Required actions:
1 > Sum up the review in two sentences.
2 > List every song from The Next Day that the review names.

Text:
........
This, it has to be said, is a relative doddle. Producer Tony Visconti has suggested that The Next Day is of a piece with 1979's Lodger and, as on that record, Bowie spends a lot of The Next Day experimenting with his vocal delivery, offering, among other things, a peculiar nasal drone on the title track and a doomy, tortured lowing that recalls Walker – him again – on the closing Heat. The dense web of screaming feedback that ends Where Does the Grass Grow? recalls the climax of Boys Keep Swinging, while the fantastic If You Can See Me has some of the relentless propulsion of Move On, although it's perhaps worth noting that the latter track was about the joyous freedom of travel, while the characters here are unable to escape the shadowy forces controlling their lives however far they run: "if you can see me, I can see you," reiterates the chorus, Big Brother-ishly. That aside, the comparison with Lodger might be pitching it a bit high. It's perhaps the least well-regarded album of original material Bowie released in the 70s, but that tells you more about the astonishing quality of the records that preceded it than it does Lodger itself. If there are some intriguing musical decisions on The Next Day – the honking baritone sax that gives the feral gang of Dirty Boys a curiously lurching, ungainly gait; the vocal rendering of the Shadows' Apache that constitutes Where Does the Grass Grow?'s hook, the ominous, fretless-bass-decorated shudder of Heat – there's none of Lodger's unfettered experimentalism, nothing as authentically bizarre asYassassin or African Night Flight.
........
Dataset content:
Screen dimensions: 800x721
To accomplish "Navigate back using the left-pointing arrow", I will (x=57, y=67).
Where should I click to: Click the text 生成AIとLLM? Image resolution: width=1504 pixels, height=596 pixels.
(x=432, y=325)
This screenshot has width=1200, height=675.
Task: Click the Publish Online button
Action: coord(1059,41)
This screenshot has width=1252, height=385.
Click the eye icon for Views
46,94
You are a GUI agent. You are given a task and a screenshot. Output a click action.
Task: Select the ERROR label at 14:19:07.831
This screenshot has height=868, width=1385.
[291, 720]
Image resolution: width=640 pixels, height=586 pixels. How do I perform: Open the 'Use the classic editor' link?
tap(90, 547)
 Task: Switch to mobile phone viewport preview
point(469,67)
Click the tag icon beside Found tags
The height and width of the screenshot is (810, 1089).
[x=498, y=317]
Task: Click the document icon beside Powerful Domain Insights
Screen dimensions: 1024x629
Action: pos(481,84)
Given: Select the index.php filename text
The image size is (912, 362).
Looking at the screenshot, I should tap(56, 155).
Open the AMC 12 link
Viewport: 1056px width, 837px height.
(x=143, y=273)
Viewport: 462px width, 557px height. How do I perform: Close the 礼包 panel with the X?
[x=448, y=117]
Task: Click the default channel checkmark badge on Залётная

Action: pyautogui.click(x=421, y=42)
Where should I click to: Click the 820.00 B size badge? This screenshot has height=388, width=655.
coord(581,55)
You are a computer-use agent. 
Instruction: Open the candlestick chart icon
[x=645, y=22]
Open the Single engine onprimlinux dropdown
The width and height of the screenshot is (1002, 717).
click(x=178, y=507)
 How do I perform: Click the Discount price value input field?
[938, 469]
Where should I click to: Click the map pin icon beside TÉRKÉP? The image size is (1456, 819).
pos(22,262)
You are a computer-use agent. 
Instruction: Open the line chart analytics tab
........
Complete answers:
1 > The Next Day, which producer Tony Visconti likens to 1979's Lodger, has Bowie trying out different ways of singing, and several tracks call back to older songs like Boys Keep Swinging and Move On. Still, the comparison with Lodger may be pitching it a bit high, since The Next Day has some intriguing musical choices but none of Lodger's unfettered experimentalism.

2 >
- The Next Day (the title track)
- Heat
- Where Does the Grass Grow?
- If You Can See Me
- Dirty Boys